Take the line containing "The image size is (882, 551)." and every line after it to the end of the records, and copy them exactly, leaving out pictures.

Extracted records:
- Opening Delimiter -

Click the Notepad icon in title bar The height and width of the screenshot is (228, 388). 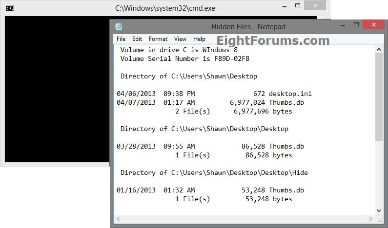pos(118,26)
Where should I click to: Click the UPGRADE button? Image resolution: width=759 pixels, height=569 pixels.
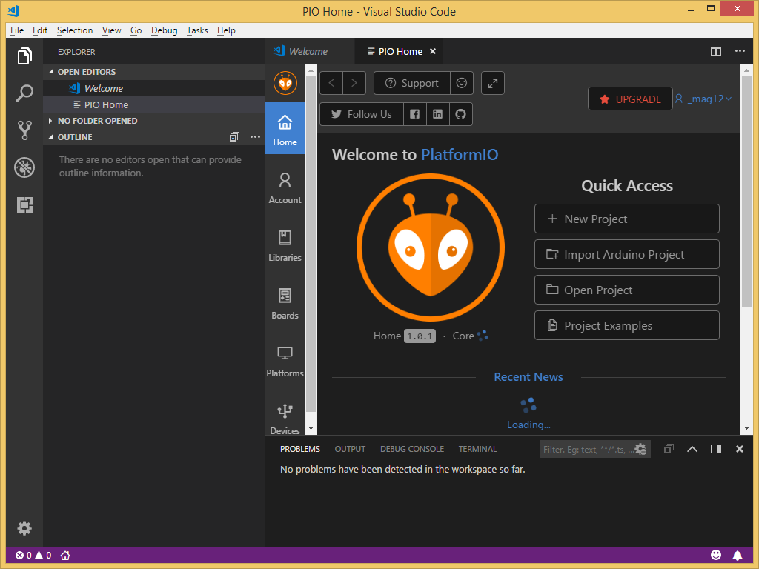coord(630,98)
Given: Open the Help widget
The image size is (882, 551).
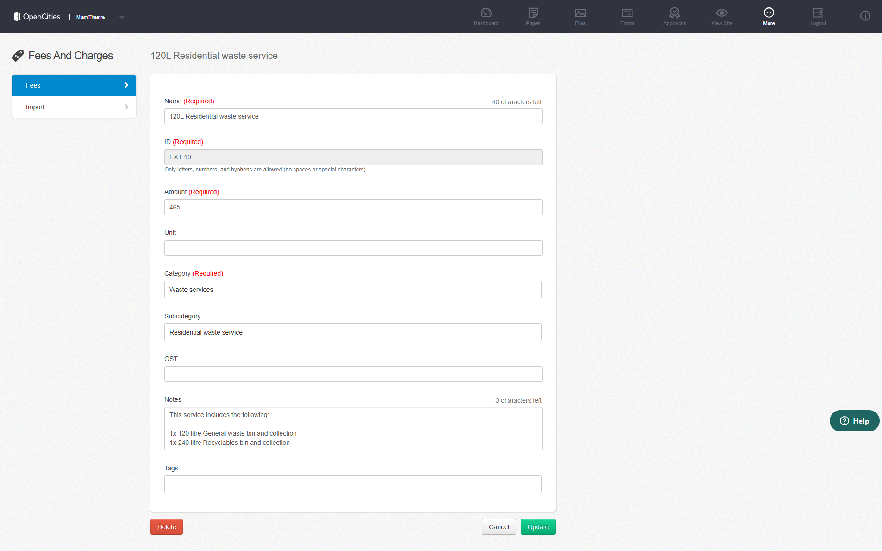Looking at the screenshot, I should pos(854,421).
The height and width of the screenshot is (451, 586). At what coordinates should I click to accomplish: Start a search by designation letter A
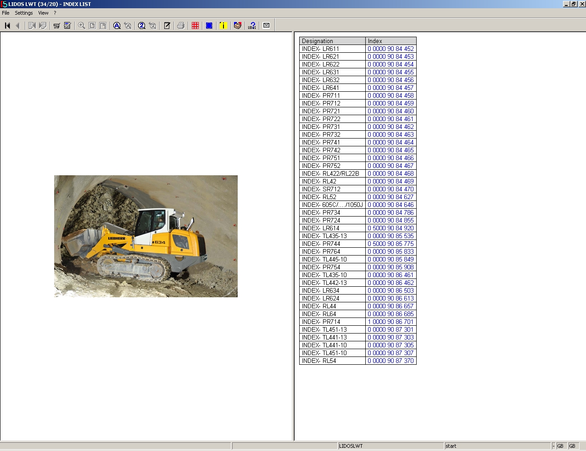[x=117, y=25]
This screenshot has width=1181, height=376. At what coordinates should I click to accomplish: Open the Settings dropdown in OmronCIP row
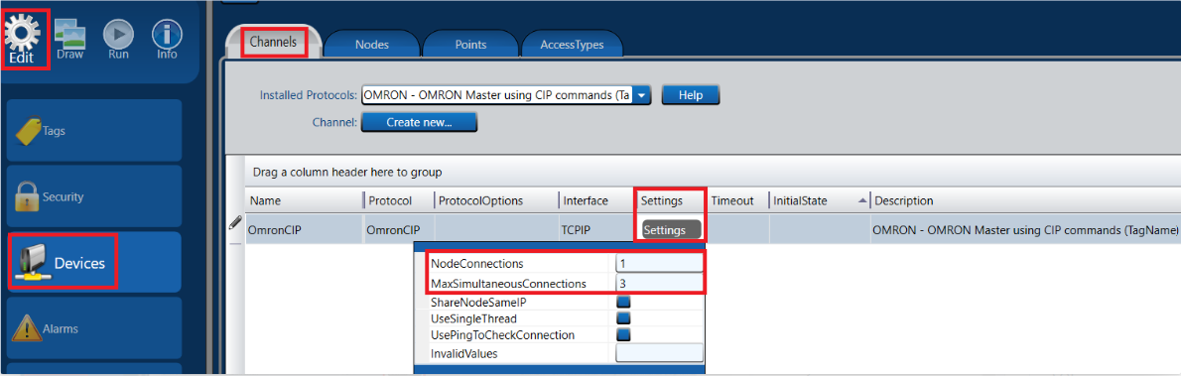(671, 230)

- Closing Delimiter -

EXERCISE SOLUTION
The image size is (882, 551).
Looking at the screenshot, I should pos(854,421).
The height and width of the screenshot is (451, 586). At what coordinates should I click to accomplish: Start a search by designation letter A
[x=117, y=25]
This screenshot has width=1181, height=376. At what coordinates should I click to accomplish: Open the Settings dropdown in OmronCIP row
(671, 230)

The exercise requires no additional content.